● Required work: Please copy out all of the rows below word for word, leaving the pictures out.

━━━━━ Supplied data

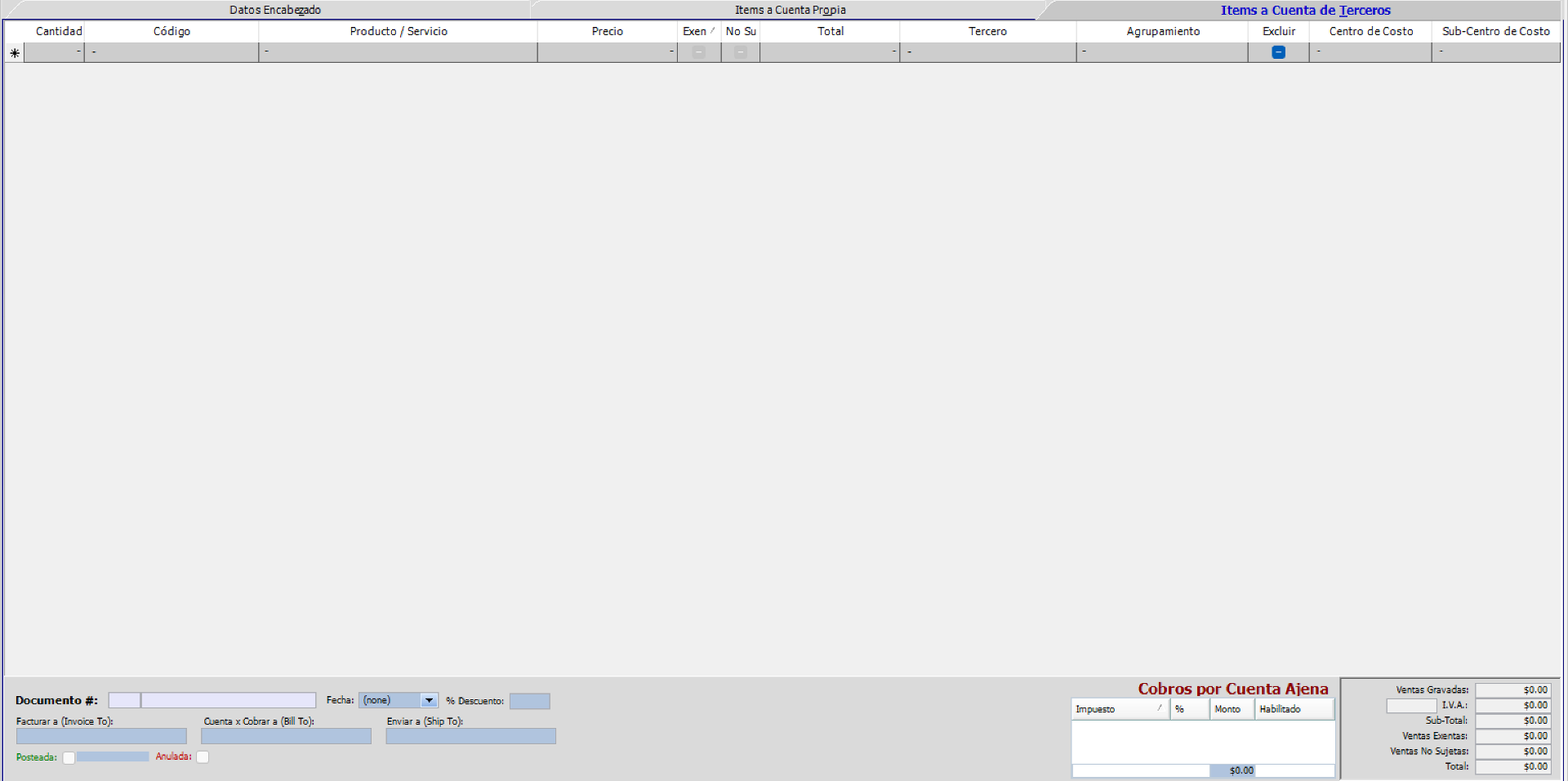Click the Facturar a (Invoice To) field
Image resolution: width=1568 pixels, height=781 pixels.
[101, 736]
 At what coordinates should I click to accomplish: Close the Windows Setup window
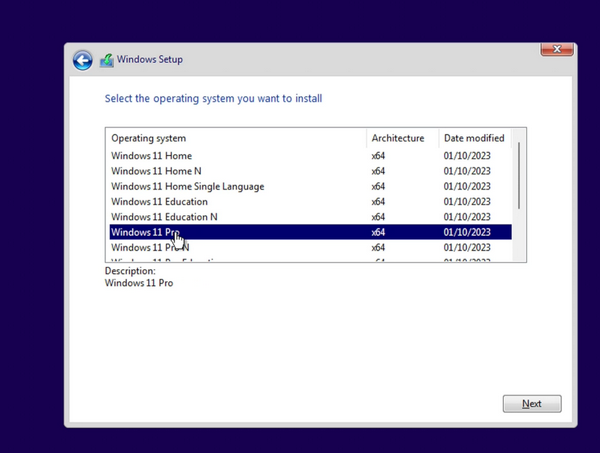pos(556,48)
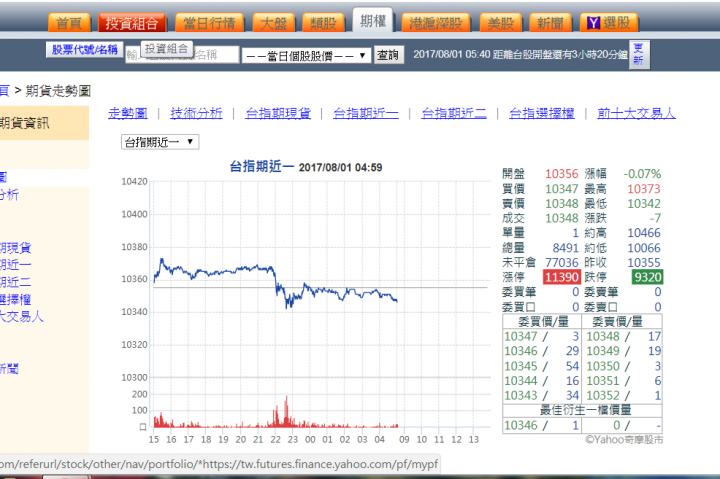Focus the stock code input field
Screen dimensions: 720x479
(x=182, y=55)
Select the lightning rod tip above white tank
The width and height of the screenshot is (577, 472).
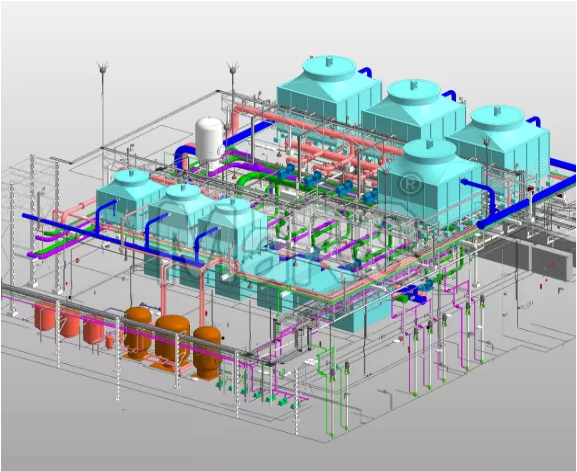point(232,69)
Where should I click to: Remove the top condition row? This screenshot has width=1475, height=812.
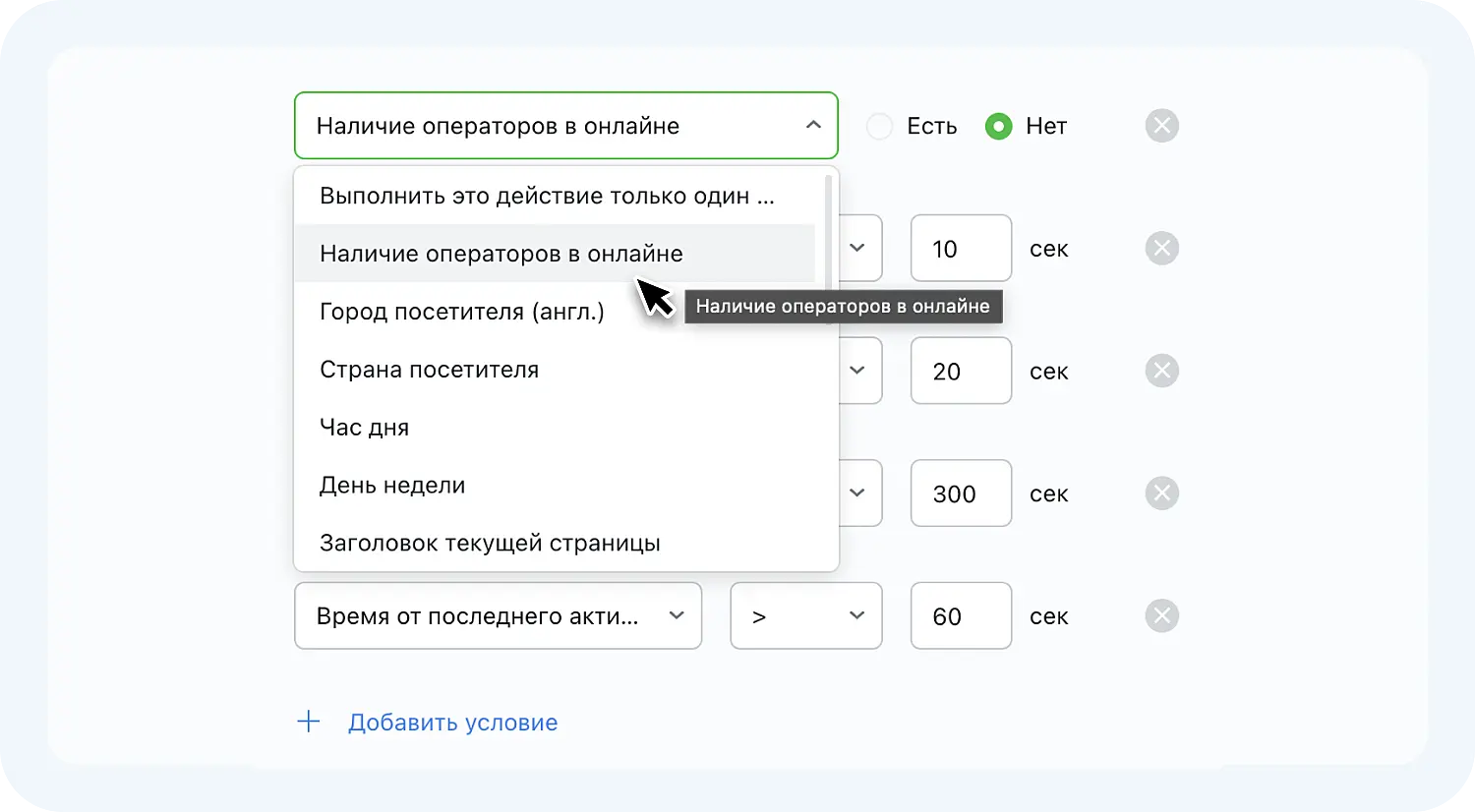[1161, 125]
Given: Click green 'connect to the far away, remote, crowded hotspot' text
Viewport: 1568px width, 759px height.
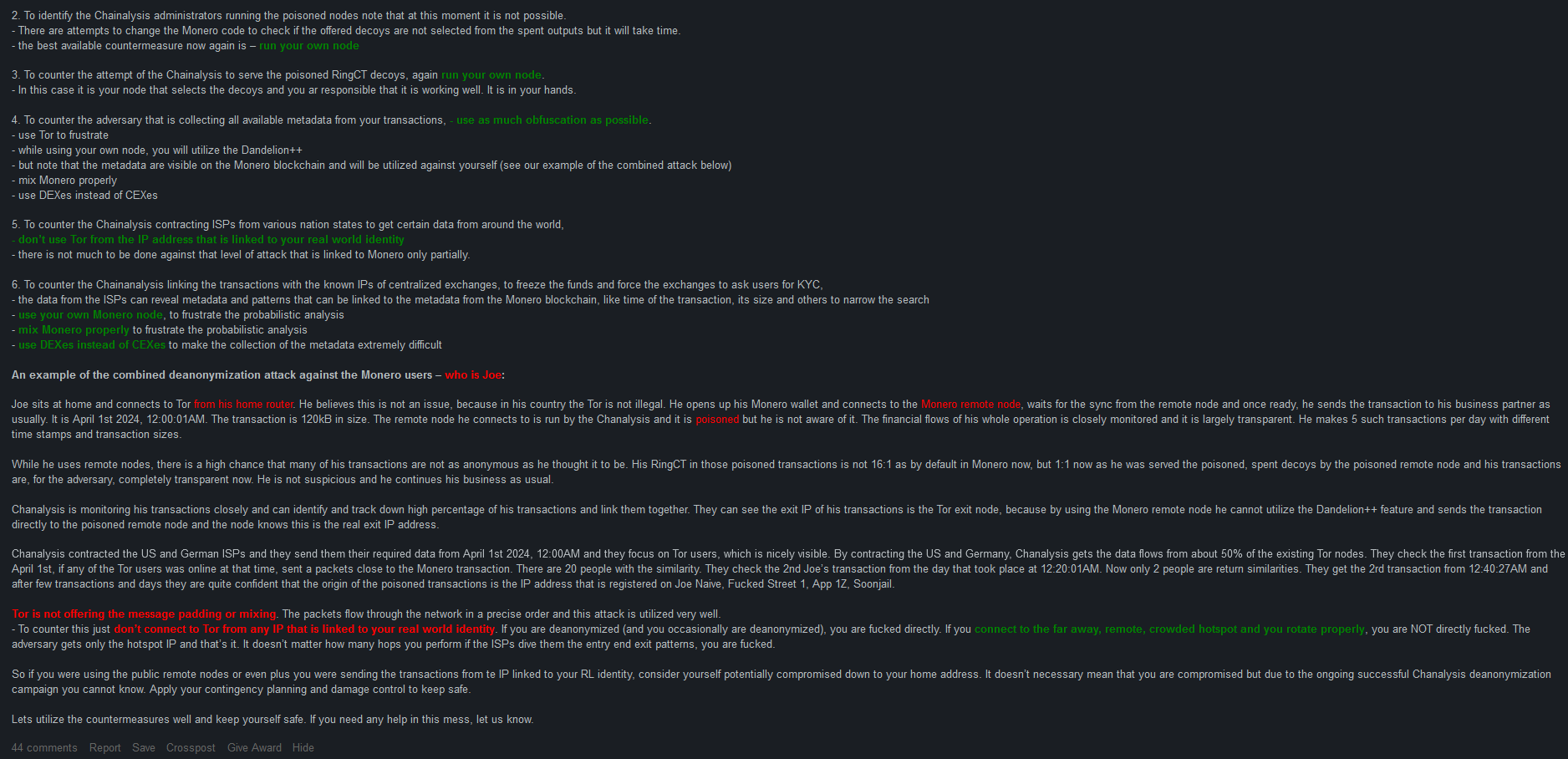Looking at the screenshot, I should (x=1169, y=629).
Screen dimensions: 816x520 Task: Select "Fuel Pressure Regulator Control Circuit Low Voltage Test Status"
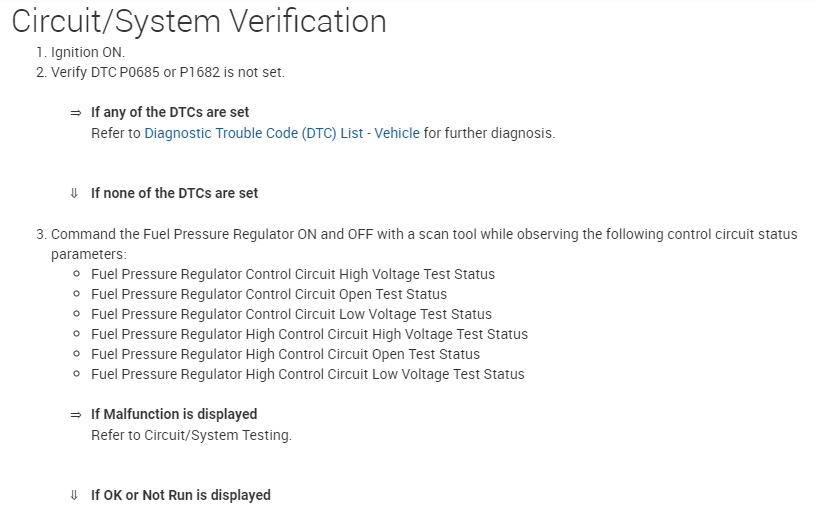point(291,314)
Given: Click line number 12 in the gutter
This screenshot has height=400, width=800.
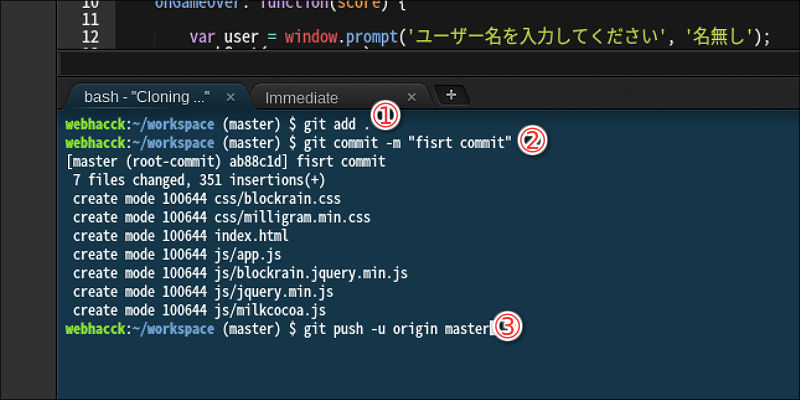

━━━━━━━━━━

● Expected answer:
Click the Facturar a (Invoice To) field
Image resolution: width=1568 pixels, height=781 pixels.
[101, 736]
 At what coordinates should I click to accomplish: Close the Windows Setup window
pos(556,48)
Focus the stock code input field
Screen dimensions: 720x479
(x=182, y=55)
Select the lightning rod tip above white tank
The width and height of the screenshot is (577, 472).
point(232,69)
Where should I click to: Remove the top condition row? This screenshot has width=1475, height=812.
[1161, 125]
Given: Click green 'connect to the far away, remote, crowded hotspot' text
Viewport: 1568px width, 759px height.
Looking at the screenshot, I should (x=1169, y=629).
Screen dimensions: 816x520 Task: Select "Fuel Pressure Regulator Control Circuit Low Voltage Test Status"
point(291,314)
Given: Click line number 12 in the gutter
This screenshot has height=400, width=800.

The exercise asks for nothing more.